*Aufgabe A:* Bei welcher Wählergruppe konnte Matteo Renzi laut dem Kommentar zum Referendum in Italien punkten?

# taz.de -- Kommentar Referendum in Italien: Calmatevi!
       
       > Das Votum der Italiener ist kein Sieg der Populisten und keine Absage an
       > die Demokratie. Wer vor Europas Untergang warnt, macht Panik.
       
 (IMG) Bild: Jetzt bleibt erst einmal alles wie gehabt – so wollten es die Italiener
       
       Erst der Brexit, dann Donald Trumps Triumph und nun das Referendum in
       Italien – wer will, kann es sich einfach machen und mit dem
       [1][italienischen Votum vom Sonntag] erneut die Populisten auf dem
       Vormarsch sehen. Jene Wähler, die gegen die Globalisierung und die offene
       Gesellschaft wüten, die es deshalb „dem Establishment“ zeigen wollen.
       
       Doch so einfach liegen die Dinge diesmal nicht. Das beginnt schon damit,
       dass die Voten in Großbritannien und in den USA von dem Wunsch getragen
       wurden, radikale Änderungen herbeizuführen, während die italienischen
       Nein-Wähler dafür stimmten, dass alles so bleibt wie es ist, dass an ihre
       seit fast 70 Jahren gültige Verfassung nicht Hand angelegt wird.
       
       Auch der Blick auf die Wählerschaft zeigt markante Unterschiede. Von einer
       Trennung zwischen Stadt und Land, zwischen einer weltoffenen jungen
       Generation und den eher auf Abschottung setzenden Älteren, findet sich in
       Italien keine Spur. Im Gegenteil: Matteo Renzi konnte nur bei den Rentnern
       punkten, während die Jungwähler zuhauf mit Nein stimmten.

*Aufgabe B:* Mach aus dem Abschnitt der Zeilen unten, der mit der Zeile mit „Open the Netflix app“ anfängt und bis zum Ende der Zeilen geht, eine Markdown-Tabelle mit den Spalten Nr und Inhalt. Beide Enden gehören dazu, leere Zeilen kommen nicht hinein.

*Vorliegende Daten:*
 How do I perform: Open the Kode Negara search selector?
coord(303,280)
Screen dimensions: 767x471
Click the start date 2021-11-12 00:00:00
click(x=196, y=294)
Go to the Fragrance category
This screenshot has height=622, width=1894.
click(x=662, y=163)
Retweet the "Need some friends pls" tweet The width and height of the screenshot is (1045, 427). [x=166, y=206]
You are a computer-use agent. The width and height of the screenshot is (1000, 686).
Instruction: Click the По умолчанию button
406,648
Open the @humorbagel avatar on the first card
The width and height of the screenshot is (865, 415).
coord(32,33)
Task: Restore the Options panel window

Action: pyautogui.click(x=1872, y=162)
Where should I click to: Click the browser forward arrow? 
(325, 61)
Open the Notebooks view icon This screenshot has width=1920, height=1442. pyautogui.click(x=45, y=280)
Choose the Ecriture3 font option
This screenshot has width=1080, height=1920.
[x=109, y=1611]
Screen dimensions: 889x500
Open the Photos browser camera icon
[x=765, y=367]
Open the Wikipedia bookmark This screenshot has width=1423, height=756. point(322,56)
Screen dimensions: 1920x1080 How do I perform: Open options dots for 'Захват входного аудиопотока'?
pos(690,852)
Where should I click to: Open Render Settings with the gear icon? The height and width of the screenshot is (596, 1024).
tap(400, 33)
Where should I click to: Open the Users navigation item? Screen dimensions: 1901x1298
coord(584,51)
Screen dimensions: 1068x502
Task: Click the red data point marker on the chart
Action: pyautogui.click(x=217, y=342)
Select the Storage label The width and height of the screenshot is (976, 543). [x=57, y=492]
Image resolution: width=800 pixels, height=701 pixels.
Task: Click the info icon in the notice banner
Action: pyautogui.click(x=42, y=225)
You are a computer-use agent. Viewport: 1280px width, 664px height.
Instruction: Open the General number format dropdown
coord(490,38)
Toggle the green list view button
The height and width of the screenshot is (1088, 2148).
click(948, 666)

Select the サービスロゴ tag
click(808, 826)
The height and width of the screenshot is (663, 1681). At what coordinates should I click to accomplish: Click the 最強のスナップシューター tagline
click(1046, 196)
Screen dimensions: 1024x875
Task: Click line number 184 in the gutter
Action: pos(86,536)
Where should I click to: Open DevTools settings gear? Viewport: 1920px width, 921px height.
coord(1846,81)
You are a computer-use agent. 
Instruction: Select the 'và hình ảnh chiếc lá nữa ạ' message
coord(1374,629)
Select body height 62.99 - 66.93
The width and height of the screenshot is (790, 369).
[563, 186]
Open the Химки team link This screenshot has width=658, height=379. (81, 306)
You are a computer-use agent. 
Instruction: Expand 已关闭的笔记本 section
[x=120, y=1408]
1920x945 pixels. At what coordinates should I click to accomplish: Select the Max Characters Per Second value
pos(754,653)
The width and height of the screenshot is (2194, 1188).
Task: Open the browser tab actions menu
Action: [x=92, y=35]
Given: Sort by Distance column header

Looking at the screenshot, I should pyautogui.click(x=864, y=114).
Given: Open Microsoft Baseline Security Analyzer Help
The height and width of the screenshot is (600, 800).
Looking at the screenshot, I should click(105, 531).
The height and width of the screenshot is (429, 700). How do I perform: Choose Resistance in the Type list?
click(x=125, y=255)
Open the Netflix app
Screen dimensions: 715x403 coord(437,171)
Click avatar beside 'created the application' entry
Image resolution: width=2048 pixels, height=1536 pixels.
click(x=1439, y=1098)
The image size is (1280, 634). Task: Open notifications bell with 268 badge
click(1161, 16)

*Fertige Antwort A:* Nur bei den Rentnern.

*Fertige Antwort B:*
| Nr | Inhalt |
|---|---|
| 1 | Open the Netflix app |
| 2 | Screen dimensions: 715x403 coord(437,171) |
| 3 | Click avatar beside 'created the application' entry |
| 4 | Image resolution: width=2048 pixels, height=1536 pixels. |
| 5 | click(x=1439, y=1098) |
| 6 | The image size is (1280, 634). Task: Open notifications bell with 268 badge |
| 7 | click(1161, 16) |